> _Description of the task_
The answer must be an exact copy of the lines from the one with "Click the 18:11 message timestamp" through the final line below, with no pictures and nothing else.

> _Data records_
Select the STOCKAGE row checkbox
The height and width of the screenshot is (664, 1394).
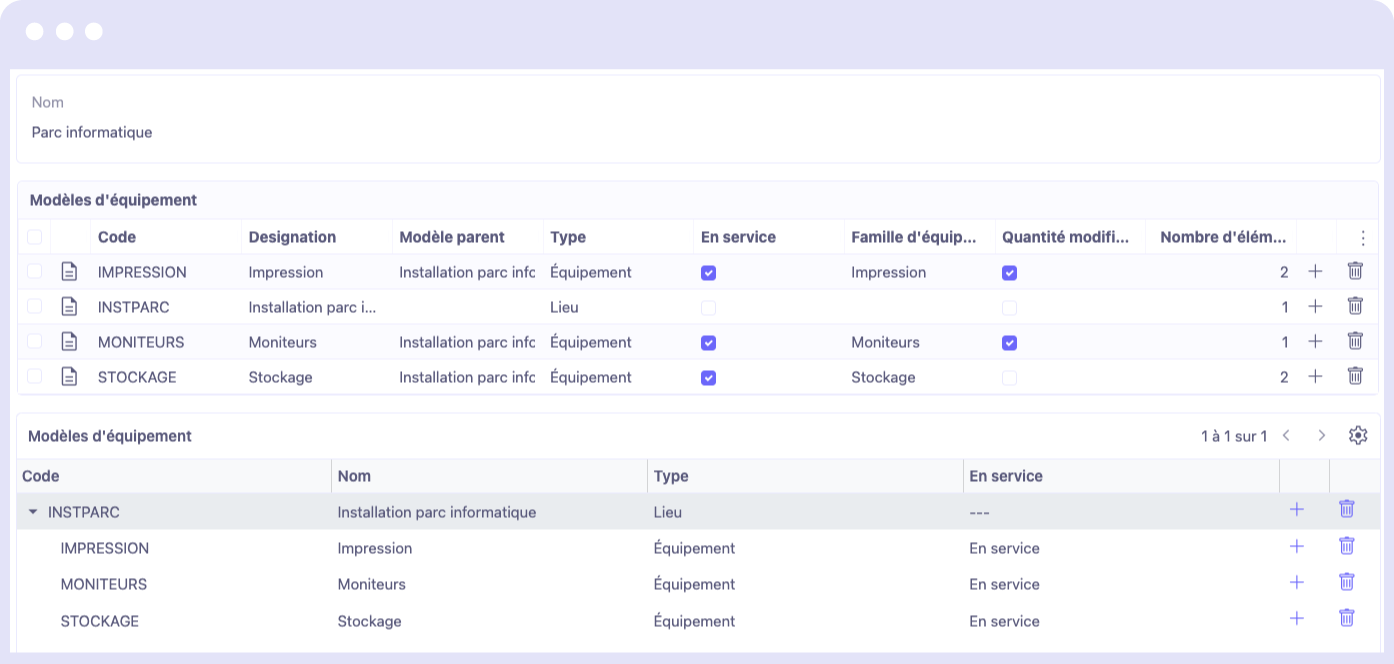(35, 377)

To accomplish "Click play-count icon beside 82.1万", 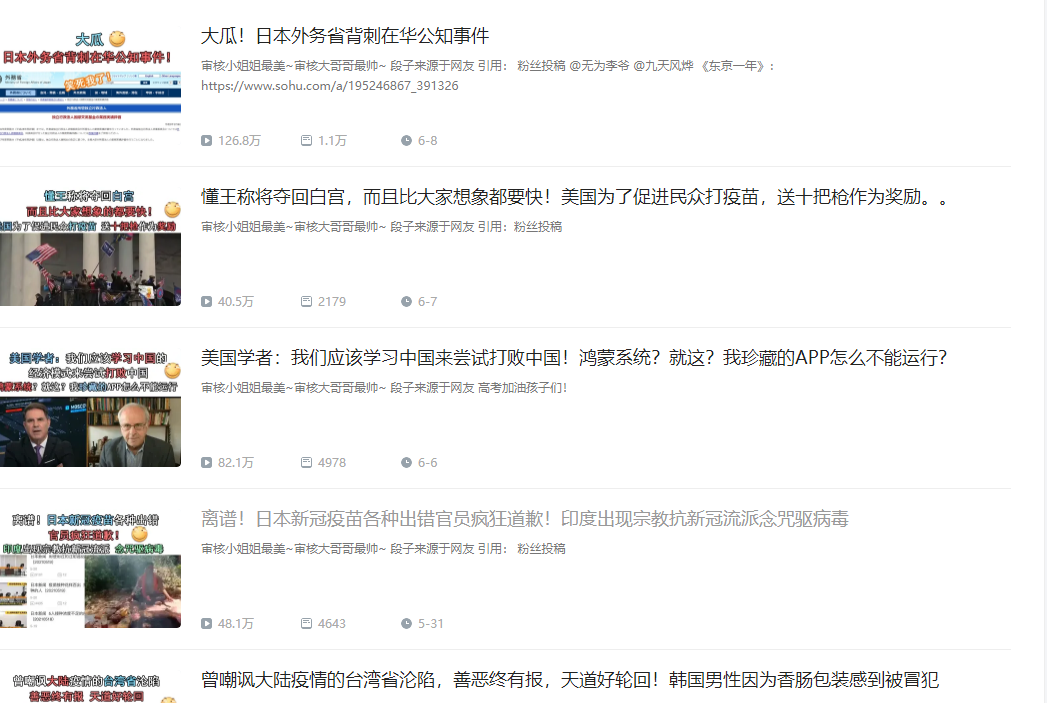I will pos(206,463).
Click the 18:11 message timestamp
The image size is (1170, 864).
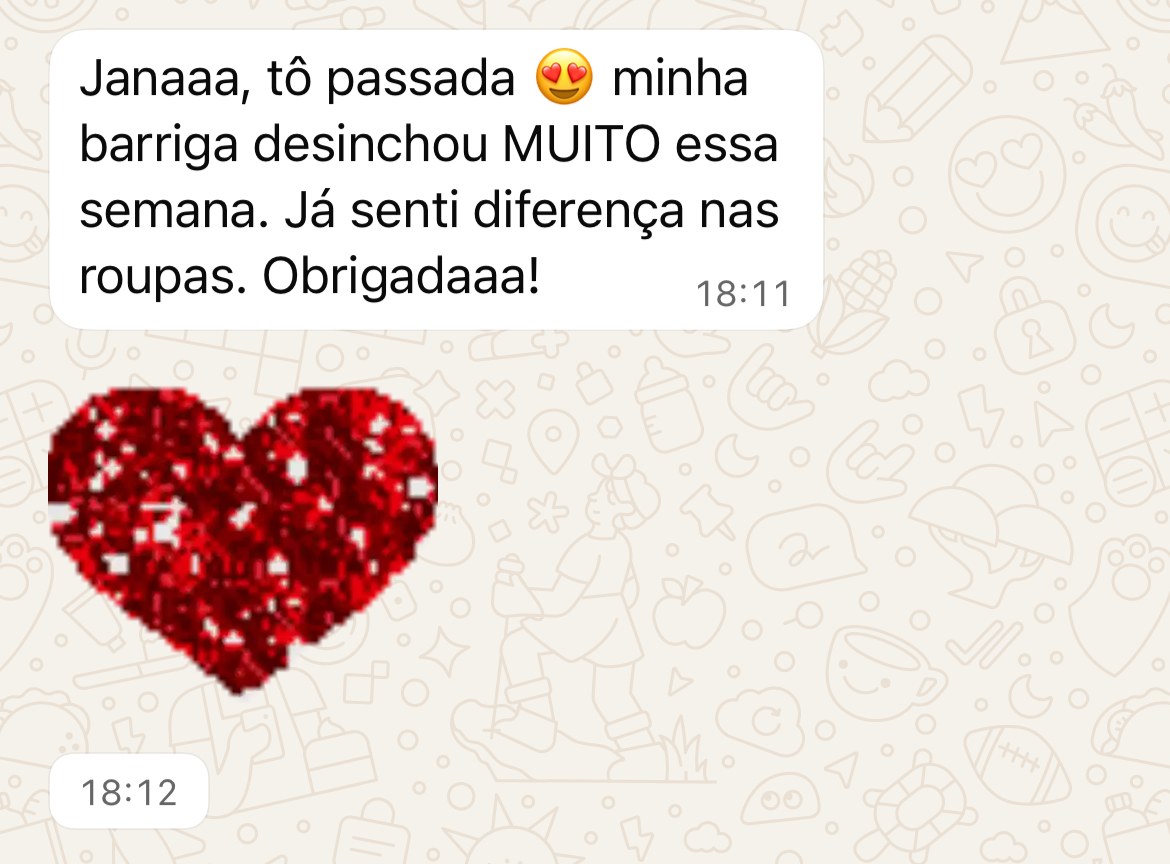click(x=742, y=294)
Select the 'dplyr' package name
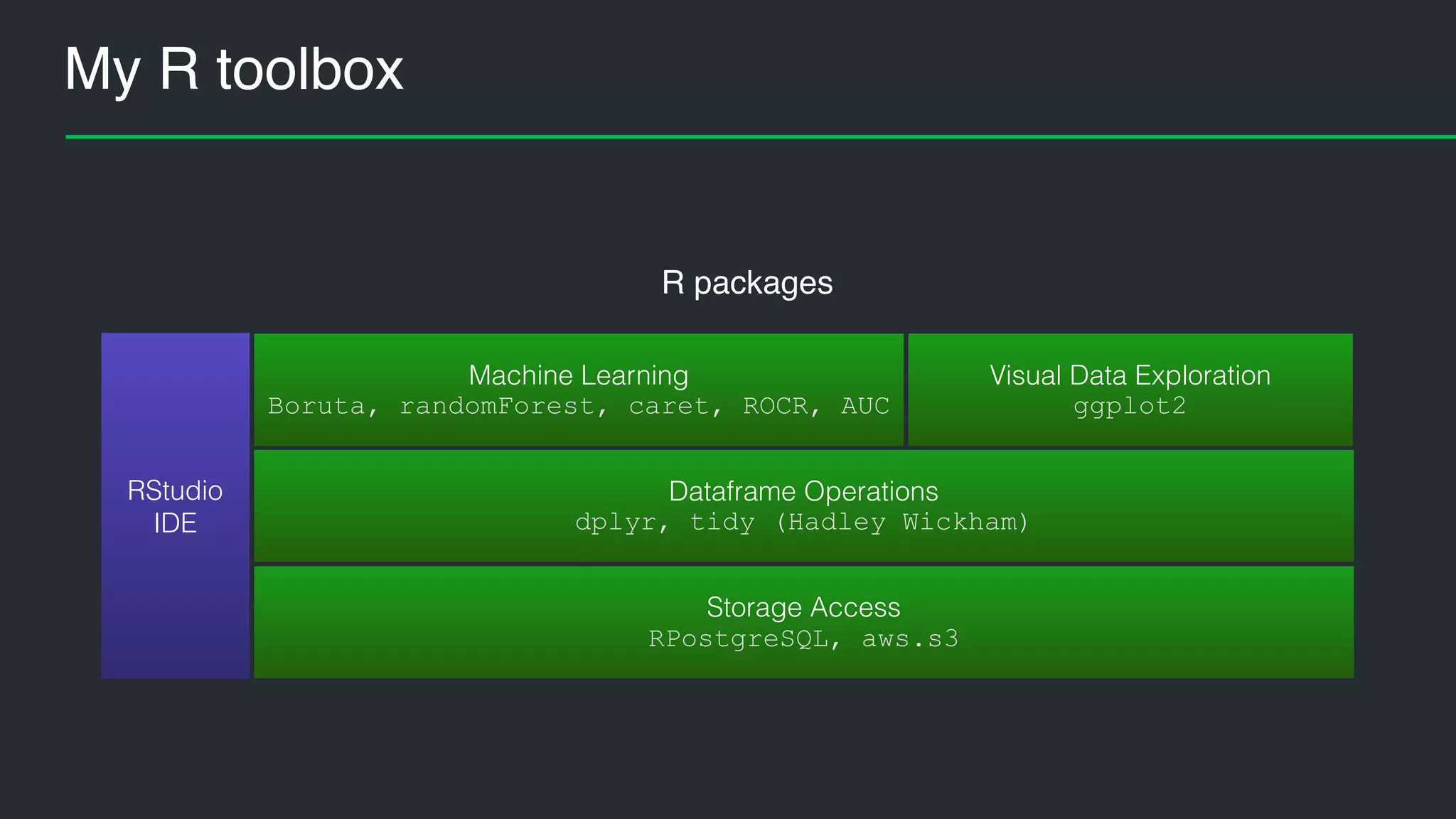 tap(615, 523)
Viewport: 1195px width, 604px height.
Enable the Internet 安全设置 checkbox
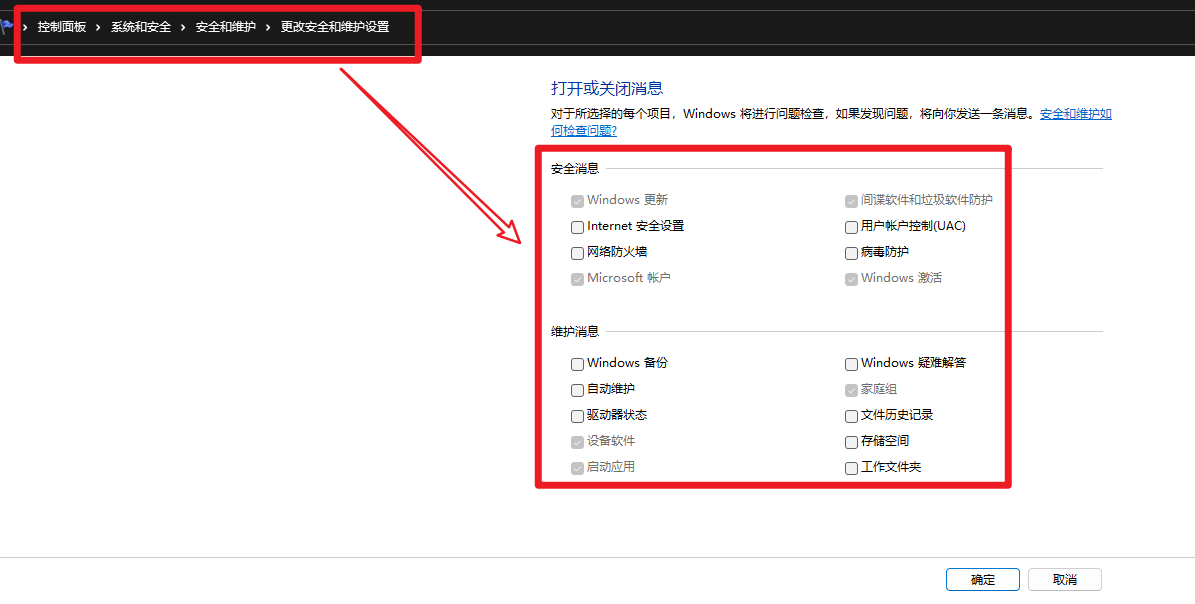pos(578,227)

> _Result of the task_
Click the 18:11 message timestamp
The image size is (1170, 864).
click(x=742, y=294)
Select the 'dplyr' package name
 tap(615, 523)
Viewport: 1195px width, 604px height.
Enable the Internet 安全设置 checkbox
pos(578,227)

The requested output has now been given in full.